Transcribe exactly the line in which "Read more... (79, 1532)" occurs, plus every line that comes after it up to the end of the entries.

* * * * * * * * *

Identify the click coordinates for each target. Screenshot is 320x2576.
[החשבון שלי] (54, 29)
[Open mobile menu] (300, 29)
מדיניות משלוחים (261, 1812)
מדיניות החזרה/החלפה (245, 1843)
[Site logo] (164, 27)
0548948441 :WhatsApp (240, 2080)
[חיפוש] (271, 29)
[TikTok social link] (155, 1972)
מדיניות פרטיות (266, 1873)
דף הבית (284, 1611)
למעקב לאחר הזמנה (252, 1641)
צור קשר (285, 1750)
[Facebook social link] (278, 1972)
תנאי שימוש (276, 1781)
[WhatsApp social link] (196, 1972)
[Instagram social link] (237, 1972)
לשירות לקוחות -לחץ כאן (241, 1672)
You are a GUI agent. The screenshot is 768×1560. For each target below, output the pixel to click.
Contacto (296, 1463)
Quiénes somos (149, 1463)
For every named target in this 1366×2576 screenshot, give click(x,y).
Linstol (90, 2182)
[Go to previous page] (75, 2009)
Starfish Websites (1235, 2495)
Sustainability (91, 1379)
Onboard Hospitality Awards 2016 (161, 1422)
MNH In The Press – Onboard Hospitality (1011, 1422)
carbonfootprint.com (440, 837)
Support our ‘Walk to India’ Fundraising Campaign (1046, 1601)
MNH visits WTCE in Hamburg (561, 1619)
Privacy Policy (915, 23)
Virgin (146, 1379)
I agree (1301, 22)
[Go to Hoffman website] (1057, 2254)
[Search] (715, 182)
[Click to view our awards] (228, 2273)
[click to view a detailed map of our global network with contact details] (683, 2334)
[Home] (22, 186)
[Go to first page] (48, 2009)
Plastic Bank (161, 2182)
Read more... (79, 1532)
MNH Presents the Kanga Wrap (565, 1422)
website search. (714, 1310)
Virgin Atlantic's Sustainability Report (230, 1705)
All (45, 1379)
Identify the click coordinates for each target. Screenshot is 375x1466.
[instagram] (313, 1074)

* * * * * * * * *

== Expected answer ==
Read more... (79, 1532)
MNH Presents the Kanga Wrap (565, 1422)
website search. (714, 1310)
Virgin Atlantic's Sustainability Report (230, 1705)
All (45, 1379)
Identify the click coordinates for each target. Screenshot is 375x1466.
[instagram] (313, 1074)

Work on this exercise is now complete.